We have been wearing face masks for almost three years now, since the World Health Organization had declared Covid-19 as a pandemic in March 2020.
With that, we had followed social distancing and hand washing as minimum health and safety protocols to prevent the spread of the virus, in compliance with the order of the Inter Agency Task Force for the Management of Emerging Infectious Diseases (IATF), the government agency created to lead the fight against Covid-19.
Through all that time, we had lived through various lockdowns and restrictions to our movements. The government had acted on situations that showed an increase in the number of Covid cases, built isolation facilities around the country, established a centralized hospital system, and even deployed soldiers in areas where residents defied the “stay-at-home” order.
We have gone a long way in a united fight to stop the spread of Covid-19, through the inconveniences – and the grief –that came along. Travelers followed the list of required documents and procedures which required much time and also money to complete. Business establishments struggled through the time when there were no customers, yet there were employees to pay. Workers searched for other sources of income to augment pay cuts or retrenchment.
The list of situations we went through to get here, 30 months later, is long. Going through that list, we realize that we followed the government’s guidance and policies because we wanted to stop Covid from taking more lives, and from making life more difficult with the related problems that soon came at its heels – hunger, unemployment, lack of education.
Of course there were situations where people disagreed on how we should fight the virus. The number of days in isolation was one of them, a situation that soured relations between provincial and local government units, and eventually confused the residents. Another was the proposal to require a vax card to enter public establishments, even public transportation.
Vaccination was one of the more serious issues that “divided the house,” in a manner of speaking. Anti-vaxxers cried discrimination to proposals to make vaccination mandatory, while the pro group raised the health safety flag.
We hurdled all those issues through thorough discussions backed by scientific studies, best practices cases in other parts of the world, and of course, assessment of local conditions.
With a strong political will, and the dedication of local government units, we got the vaccination program going recording over 72.6 million individuals completing the two vaccination doses (National Covid-19 Vaccination Dashboard). But with immunity waning, booster shots have been recorded at only over 18.1 million as of Sept. 2, 2022, a low number that does not give us a strong “wall of immunity,” health experts say.

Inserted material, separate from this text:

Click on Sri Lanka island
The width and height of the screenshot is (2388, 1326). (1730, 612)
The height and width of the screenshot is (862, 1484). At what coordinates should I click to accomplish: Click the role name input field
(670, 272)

Government authorities are now tangled in another discussion on two views on the use of face masks: The Department of Health said it is still mandatory as declared by the IATF as a one-nation approach to fighting Covid. Meanwhile, the Cebu City LGU has Executive Order No. 5 “An order declaring the use of face mask within the territorial jurisdiction of the City of Cebu as non-obligatory, but a measure of individual self-preservation and protection.”
Like other past issues related to Covid that came with two sides, we hope that the issue on the wearing of masks, which give 70-80 percent protection, will find a united solution soon.